Within Mongolia, some politicians are tapping into a nationalism that portrays foreigners as a rich elite robbing the country of resources, said Choi.
U.S. ambassador to Mongolia, Piper Anne Wind Campbell, was at the court and drew attention to problems over interpretation. “The defendants stated during their trial that they could not understand the interpretation provided or express themselves clearly,” Campbell said in a statement from the U.S. embassy.
Commenting on Chuluunbat’s remarks, Campbell said the economic adviser had “reiterated what international investors have long made clear - that exit bans on foreign business executives whose companies are involved in business litigation in Mongolia have had significant, detrimental impacts on foreign direct investment.”
Other foreigners have been detained in similar circumstances. A former lawyer for SouthGobi, Sarah Armstrong, was held in late 2012 as a witness in the case concluded today. Following weeks of interrogation and considerable media attention, she was allowed to leave.

United Nations

Banking consultant Chris Bradley was in the country at the end of 2013 as part of a team investigating loan defaults for Standard Bank Group Ltd., Africa’s biggest lender. He was banned from leaving for six weeks after police said he had become part of a corruption investigation. After the New Zealander got home, he said he wouldn’t go back.

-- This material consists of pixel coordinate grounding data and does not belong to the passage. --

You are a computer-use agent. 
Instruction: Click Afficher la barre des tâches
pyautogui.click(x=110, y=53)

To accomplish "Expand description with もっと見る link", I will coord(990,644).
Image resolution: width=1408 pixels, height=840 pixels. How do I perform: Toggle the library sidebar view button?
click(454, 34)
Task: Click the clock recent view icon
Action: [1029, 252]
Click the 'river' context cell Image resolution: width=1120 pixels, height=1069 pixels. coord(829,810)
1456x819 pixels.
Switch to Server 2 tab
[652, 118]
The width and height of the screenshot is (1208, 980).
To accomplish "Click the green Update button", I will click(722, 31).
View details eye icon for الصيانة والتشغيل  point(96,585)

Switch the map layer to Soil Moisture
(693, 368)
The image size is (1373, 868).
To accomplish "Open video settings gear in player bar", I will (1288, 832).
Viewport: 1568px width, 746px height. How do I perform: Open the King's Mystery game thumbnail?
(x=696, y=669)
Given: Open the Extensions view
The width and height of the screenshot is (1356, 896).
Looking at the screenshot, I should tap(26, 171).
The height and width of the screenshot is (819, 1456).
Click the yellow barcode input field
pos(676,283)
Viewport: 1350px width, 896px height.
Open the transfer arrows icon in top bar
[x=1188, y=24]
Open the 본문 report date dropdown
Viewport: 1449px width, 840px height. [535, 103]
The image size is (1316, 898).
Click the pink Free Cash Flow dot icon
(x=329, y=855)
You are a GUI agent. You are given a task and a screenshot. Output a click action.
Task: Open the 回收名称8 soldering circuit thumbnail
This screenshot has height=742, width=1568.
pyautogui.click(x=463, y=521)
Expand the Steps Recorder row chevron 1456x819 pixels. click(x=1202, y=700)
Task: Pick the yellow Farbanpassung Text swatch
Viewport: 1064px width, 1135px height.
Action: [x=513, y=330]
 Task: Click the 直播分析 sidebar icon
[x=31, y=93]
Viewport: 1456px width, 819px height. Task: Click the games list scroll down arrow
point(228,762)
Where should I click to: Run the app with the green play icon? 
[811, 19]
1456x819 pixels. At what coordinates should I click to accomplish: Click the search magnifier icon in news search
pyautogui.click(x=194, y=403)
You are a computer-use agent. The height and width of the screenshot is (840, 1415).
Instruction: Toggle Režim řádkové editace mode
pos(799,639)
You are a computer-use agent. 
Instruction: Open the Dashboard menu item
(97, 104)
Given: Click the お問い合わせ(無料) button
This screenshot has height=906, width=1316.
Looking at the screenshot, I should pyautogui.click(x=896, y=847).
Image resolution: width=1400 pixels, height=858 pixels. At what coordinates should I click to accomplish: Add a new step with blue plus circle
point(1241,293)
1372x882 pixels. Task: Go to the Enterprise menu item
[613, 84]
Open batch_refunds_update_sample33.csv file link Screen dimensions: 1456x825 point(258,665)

In October, the Office of the United Nations High Commissioner for Human Rights said it would investigate a claim by Kapla that his detention violates the International Covenant on Civil and Political Rights.
Prosecutors had alleged that SouthGobi evaded taxes on 230 billion tugrik and that it was involved in money laundering. The laundering charges were dropped in December and the alleged tax evasion was cut to 35 billion tugrik.
The defendants have two weeks to appeal to a higher court, spokeswoman Jamsranjav said.
Come spring, Mongolia’s Parliament will review legal changes related to commercial disputes and if passed, the amendments will end the practice of detaining individuals without charges, said Chuluunbat.